(Stored data)

= Beginning of Section =

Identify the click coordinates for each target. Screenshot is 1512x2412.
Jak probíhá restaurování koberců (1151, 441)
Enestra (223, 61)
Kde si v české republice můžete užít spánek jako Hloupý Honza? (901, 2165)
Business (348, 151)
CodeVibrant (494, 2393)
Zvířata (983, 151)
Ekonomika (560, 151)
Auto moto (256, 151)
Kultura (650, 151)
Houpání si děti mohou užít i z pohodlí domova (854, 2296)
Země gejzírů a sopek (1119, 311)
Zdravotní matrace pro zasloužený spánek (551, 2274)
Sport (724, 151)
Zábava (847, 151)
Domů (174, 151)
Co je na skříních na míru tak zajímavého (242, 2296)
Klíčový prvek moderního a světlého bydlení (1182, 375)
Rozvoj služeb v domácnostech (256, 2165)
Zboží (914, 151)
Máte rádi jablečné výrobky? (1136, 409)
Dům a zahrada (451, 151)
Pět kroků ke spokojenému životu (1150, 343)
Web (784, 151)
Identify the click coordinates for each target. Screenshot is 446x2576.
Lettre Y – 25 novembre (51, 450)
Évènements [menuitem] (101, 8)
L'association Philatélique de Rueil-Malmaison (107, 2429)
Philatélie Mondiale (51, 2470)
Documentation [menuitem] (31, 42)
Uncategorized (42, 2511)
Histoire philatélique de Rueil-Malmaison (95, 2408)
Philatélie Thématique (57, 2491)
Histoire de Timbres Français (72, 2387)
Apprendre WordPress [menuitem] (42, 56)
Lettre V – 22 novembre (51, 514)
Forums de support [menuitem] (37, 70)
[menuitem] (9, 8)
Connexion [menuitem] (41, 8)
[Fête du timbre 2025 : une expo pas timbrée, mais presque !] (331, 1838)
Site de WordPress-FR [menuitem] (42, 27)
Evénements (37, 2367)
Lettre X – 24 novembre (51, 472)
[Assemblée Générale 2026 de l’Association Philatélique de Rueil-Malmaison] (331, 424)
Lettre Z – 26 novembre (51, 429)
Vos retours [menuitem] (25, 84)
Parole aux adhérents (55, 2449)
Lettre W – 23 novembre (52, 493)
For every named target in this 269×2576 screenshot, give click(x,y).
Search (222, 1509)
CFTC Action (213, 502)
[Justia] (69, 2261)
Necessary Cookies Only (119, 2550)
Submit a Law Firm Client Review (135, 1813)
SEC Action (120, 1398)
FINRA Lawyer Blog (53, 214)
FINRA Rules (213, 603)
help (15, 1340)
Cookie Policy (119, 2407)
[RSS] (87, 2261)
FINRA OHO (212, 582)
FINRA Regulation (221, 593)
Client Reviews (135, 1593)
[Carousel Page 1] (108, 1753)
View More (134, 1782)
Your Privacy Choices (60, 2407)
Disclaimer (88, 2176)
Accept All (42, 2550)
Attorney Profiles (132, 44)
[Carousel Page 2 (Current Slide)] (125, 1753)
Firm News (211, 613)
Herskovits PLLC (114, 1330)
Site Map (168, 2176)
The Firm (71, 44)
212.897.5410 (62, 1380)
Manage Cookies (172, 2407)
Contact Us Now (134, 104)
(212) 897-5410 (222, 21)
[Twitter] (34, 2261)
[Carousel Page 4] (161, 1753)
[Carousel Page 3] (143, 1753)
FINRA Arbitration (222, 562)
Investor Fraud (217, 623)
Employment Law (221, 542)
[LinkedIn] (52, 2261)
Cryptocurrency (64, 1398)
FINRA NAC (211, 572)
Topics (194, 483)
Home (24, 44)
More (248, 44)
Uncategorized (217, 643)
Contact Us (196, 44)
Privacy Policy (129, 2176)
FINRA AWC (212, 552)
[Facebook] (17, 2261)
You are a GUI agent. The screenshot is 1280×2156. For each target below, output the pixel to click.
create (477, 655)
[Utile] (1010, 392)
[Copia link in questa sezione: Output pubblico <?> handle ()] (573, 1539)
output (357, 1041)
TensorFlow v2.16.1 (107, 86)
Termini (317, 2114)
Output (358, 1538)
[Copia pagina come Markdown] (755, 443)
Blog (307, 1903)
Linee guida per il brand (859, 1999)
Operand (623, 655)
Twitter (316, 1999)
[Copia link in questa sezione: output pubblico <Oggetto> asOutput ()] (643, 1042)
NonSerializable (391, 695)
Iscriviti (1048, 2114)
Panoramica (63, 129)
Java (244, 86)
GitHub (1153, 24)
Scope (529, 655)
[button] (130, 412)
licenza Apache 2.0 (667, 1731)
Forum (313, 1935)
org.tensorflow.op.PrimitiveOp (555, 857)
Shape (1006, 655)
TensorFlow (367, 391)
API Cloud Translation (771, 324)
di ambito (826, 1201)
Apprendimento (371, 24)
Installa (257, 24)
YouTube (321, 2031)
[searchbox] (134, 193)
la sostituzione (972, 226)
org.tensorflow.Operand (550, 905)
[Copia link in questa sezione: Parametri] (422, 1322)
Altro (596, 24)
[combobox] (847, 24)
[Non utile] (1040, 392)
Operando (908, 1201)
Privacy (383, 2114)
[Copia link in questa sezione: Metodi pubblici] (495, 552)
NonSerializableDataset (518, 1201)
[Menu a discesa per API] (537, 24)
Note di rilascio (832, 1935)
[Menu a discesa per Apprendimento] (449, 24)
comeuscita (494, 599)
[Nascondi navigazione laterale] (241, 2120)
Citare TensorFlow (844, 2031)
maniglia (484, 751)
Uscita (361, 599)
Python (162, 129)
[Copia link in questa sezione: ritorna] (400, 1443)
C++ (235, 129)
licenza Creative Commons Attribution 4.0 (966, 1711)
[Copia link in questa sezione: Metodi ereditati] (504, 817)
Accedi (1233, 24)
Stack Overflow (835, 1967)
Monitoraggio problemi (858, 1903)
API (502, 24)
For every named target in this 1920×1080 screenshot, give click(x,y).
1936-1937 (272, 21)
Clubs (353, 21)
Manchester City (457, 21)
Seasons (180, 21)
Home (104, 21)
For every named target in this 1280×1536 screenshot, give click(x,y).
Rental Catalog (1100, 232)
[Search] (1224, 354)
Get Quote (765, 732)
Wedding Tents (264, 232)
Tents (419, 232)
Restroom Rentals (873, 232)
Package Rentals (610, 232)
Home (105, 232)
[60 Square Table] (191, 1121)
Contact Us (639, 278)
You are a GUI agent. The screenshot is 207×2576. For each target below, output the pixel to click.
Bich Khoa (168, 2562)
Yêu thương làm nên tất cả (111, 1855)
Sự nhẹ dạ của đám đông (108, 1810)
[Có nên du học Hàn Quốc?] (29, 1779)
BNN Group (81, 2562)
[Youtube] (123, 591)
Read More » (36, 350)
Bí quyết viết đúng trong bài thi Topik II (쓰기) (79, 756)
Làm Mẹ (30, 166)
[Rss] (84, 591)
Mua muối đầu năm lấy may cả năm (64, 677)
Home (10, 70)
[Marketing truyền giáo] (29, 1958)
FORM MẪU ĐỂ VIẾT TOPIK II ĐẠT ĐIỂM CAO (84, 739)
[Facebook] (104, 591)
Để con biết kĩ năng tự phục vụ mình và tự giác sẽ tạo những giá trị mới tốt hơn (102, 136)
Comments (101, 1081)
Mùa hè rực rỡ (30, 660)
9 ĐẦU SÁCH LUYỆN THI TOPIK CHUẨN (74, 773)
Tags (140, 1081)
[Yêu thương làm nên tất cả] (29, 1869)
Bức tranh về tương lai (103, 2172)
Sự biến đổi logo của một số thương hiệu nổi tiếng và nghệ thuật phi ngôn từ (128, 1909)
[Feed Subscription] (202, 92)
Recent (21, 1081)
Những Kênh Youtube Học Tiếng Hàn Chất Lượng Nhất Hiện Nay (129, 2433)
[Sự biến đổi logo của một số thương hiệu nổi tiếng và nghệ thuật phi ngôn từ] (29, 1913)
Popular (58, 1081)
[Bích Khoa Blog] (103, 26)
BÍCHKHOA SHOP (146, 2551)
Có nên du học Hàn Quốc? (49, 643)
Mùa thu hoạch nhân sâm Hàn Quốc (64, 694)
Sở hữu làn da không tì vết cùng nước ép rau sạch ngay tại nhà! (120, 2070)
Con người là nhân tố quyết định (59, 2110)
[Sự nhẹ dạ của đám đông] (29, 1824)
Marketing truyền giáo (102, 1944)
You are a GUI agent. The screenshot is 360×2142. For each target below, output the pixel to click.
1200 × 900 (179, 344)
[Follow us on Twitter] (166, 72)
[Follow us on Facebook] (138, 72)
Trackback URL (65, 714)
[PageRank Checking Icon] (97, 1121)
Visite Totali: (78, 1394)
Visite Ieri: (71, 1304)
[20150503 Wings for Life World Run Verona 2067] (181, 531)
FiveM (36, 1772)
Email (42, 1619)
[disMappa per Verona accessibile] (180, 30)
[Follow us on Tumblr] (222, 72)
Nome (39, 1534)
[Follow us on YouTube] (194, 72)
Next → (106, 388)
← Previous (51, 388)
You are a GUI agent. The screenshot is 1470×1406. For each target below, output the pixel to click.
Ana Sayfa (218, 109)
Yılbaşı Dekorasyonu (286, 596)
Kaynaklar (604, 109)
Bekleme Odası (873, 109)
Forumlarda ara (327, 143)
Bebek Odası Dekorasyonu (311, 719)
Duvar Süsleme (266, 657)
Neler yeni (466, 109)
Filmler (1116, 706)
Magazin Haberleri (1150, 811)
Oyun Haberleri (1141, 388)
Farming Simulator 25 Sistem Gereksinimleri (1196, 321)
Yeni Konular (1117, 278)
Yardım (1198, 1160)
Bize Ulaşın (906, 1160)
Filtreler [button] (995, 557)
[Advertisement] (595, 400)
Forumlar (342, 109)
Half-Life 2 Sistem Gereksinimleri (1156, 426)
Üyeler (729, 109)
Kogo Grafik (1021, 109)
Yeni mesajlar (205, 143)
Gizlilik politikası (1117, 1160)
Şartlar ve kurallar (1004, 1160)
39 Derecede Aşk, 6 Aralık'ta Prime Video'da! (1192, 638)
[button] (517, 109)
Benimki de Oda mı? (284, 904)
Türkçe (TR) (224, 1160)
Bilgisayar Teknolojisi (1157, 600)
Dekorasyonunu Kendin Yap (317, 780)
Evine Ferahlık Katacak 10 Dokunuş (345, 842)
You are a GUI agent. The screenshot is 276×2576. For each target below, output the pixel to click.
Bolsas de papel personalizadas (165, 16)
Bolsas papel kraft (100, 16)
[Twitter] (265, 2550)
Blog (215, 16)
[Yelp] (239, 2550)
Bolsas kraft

= End of Section =

» **What you are asked to do**:
Using the data above, transcribe the lines that run from the line with "Forums de support [menuitem] (37, 70)" to the line with "Iscriviti (1048, 2114)", both ends kept, and output nothing else.

» **Response to this exercise**:
Forums de support [menuitem] (37, 70)
[menuitem] (9, 8)
Connexion [menuitem] (41, 8)
[Fête du timbre 2025 : une expo pas timbrée, mais presque !] (331, 1838)
Site de WordPress-FR [menuitem] (42, 27)
Evénements (37, 2367)
Lettre X – 24 novembre (51, 472)
[Assemblée Générale 2026 de l’Association Philatélique de Rueil-Malmaison] (331, 424)
Lettre Z – 26 novembre (51, 429)
Vos retours [menuitem] (25, 84)
Parole aux adhérents (55, 2449)
Lettre W – 23 novembre (52, 493)
For every named target in this 269×2576 screenshot, give click(x,y).
Search (222, 1509)
CFTC Action (213, 502)
[Justia] (69, 2261)
Necessary Cookies Only (119, 2550)
Submit a Law Firm Client Review (135, 1813)
SEC Action (120, 1398)
FINRA Lawyer Blog (53, 214)
FINRA Rules (213, 603)
help (15, 1340)
Cookie Policy (119, 2407)
[RSS] (87, 2261)
FINRA OHO (212, 582)
FINRA Regulation (221, 593)
Client Reviews (135, 1593)
[Carousel Page 1] (108, 1753)
View More (134, 1782)
Your Privacy Choices (60, 2407)
Disclaimer (88, 2176)
Accept All (42, 2550)
Attorney Profiles (132, 44)
[Carousel Page 2 (Current Slide)] (125, 1753)
Firm News (211, 613)
Herskovits PLLC (114, 1330)
Site Map (168, 2176)
The Firm (71, 44)
212.897.5410 (62, 1380)
Manage Cookies (172, 2407)
Contact Us Now (134, 104)
(212) 897-5410 (222, 21)
[Twitter] (34, 2261)
[Carousel Page 4] (161, 1753)
[Carousel Page 3] (143, 1753)
FINRA Arbitration (222, 562)
Investor Fraud (217, 623)
Employment Law (221, 542)
[LinkedIn] (52, 2261)
Cryptocurrency (64, 1398)
FINRA NAC (211, 572)
Topics (194, 483)
Home (24, 44)
More (248, 44)
Uncategorized (217, 643)
Contact Us (196, 44)
Privacy Policy (129, 2176)
FINRA AWC (212, 552)
[Facebook] (17, 2261)
You are a GUI agent. The screenshot is 1280×2156. For each target below, output the pixel to click.
create (477, 655)
[Utile] (1010, 392)
[Copia link in questa sezione: Output pubblico <?> handle ()] (573, 1539)
output (357, 1041)
TensorFlow v2.16.1 (107, 86)
Termini (317, 2114)
Output (358, 1538)
[Copia pagina come Markdown] (755, 443)
Blog (307, 1903)
Linee guida per il brand (859, 1999)
Operand (623, 655)
Twitter (316, 1999)
[Copia link in questa sezione: output pubblico <Oggetto> asOutput ()] (643, 1042)
NonSerializable (391, 695)
Iscriviti (1048, 2114)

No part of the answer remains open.